---------- Provided material ----------

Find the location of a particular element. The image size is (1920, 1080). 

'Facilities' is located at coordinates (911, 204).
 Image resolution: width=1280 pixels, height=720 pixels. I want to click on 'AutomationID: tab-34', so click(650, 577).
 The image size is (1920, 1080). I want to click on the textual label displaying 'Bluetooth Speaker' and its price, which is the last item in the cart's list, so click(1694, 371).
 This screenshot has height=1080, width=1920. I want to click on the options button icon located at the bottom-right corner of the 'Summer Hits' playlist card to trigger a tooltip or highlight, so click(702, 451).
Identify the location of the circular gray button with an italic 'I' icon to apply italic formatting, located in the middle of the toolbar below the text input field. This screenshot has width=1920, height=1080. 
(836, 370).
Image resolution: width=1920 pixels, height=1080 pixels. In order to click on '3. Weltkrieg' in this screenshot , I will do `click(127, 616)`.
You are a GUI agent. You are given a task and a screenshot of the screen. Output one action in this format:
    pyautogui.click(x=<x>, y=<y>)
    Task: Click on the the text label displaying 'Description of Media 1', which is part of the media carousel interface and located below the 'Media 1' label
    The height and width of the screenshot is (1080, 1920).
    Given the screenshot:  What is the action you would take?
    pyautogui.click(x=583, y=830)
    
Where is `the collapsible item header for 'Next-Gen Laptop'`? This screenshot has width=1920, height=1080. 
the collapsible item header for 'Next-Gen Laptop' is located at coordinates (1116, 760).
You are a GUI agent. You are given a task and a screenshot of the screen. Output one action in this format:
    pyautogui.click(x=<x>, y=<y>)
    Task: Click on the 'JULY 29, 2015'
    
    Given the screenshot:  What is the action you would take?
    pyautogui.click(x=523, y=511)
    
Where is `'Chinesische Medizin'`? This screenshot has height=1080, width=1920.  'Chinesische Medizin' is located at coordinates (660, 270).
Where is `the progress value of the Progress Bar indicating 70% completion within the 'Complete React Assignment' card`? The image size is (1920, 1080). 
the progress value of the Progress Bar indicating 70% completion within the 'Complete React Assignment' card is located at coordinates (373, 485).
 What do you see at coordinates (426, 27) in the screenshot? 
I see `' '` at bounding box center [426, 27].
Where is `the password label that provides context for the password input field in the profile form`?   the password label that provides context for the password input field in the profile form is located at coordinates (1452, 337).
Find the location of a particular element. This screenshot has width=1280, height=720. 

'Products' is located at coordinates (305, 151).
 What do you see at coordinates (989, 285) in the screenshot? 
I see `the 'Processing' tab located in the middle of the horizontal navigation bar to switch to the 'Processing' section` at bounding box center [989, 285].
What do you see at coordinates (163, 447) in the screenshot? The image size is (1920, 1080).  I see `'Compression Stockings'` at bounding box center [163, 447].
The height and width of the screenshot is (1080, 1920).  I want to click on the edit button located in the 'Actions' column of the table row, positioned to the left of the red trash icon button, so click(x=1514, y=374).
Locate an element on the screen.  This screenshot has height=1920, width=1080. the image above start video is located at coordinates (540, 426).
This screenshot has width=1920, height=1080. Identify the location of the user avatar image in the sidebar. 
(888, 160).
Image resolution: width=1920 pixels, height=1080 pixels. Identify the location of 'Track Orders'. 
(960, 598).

----------

§ Request: Repeat the data above, switching each "location" for "position" and keeping everything else unchanged.

§ The answer:
Find the position of a particular element. The image size is (1920, 1080). 

'Facilities' is located at coordinates (911, 204).
 Image resolution: width=1280 pixels, height=720 pixels. I want to click on 'AutomationID: tab-34', so click(650, 577).
 The image size is (1920, 1080). I want to click on the textual label displaying 'Bluetooth Speaker' and its price, which is the last item in the cart's list, so click(1694, 371).
 This screenshot has height=1080, width=1920. I want to click on the options button icon located at the bottom-right corner of the 'Summer Hits' playlist card to trigger a tooltip or highlight, so click(702, 451).
Identify the position of the circular gray button with an italic 'I' icon to apply italic formatting, located in the middle of the toolbar below the text input field. This screenshot has width=1920, height=1080. 
(836, 370).
Image resolution: width=1920 pixels, height=1080 pixels. In order to click on '3. Weltkrieg' in this screenshot , I will do `click(127, 616)`.
You are a GUI agent. You are given a task and a screenshot of the screen. Output one action in this format:
    pyautogui.click(x=<x>, y=<y>)
    Task: Click on the the text label displaying 'Description of Media 1', which is part of the media carousel interface and located below the 'Media 1' label
    The height and width of the screenshot is (1080, 1920).
    Given the screenshot:  What is the action you would take?
    pyautogui.click(x=583, y=830)
    
Where is `the collapsible item header for 'Next-Gen Laptop'`? This screenshot has width=1920, height=1080. 
the collapsible item header for 'Next-Gen Laptop' is located at coordinates (1116, 760).
You are a GUI agent. You are given a task and a screenshot of the screen. Output one action in this format:
    pyautogui.click(x=<x>, y=<y>)
    Task: Click on the 'JULY 29, 2015'
    
    Given the screenshot:  What is the action you would take?
    pyautogui.click(x=523, y=511)
    
Where is `'Chinesische Medizin'`? This screenshot has height=1080, width=1920.  'Chinesische Medizin' is located at coordinates (660, 270).
Where is `the progress value of the Progress Bar indicating 70% completion within the 'Complete React Assignment' card`? The image size is (1920, 1080). 
the progress value of the Progress Bar indicating 70% completion within the 'Complete React Assignment' card is located at coordinates (373, 485).
 What do you see at coordinates (426, 27) in the screenshot? 
I see `' '` at bounding box center [426, 27].
Where is `the password label that provides context for the password input field in the profile form`?   the password label that provides context for the password input field in the profile form is located at coordinates (1452, 337).
Find the position of a particular element. This screenshot has width=1280, height=720. 

'Products' is located at coordinates (305, 151).
 What do you see at coordinates (989, 285) in the screenshot? 
I see `the 'Processing' tab located in the middle of the horizontal navigation bar to switch to the 'Processing' section` at bounding box center [989, 285].
What do you see at coordinates (163, 447) in the screenshot? The image size is (1920, 1080).  I see `'Compression Stockings'` at bounding box center [163, 447].
The height and width of the screenshot is (1080, 1920).  I want to click on the edit button located in the 'Actions' column of the table row, positioned to the left of the red trash icon button, so click(x=1514, y=374).
Locate an element on the screen.  This screenshot has height=1920, width=1080. the image above start video is located at coordinates (540, 426).
This screenshot has width=1920, height=1080. Identify the position of the user avatar image in the sidebar. 
(888, 160).
Image resolution: width=1920 pixels, height=1080 pixels. Identify the position of 'Track Orders'. 
(960, 598).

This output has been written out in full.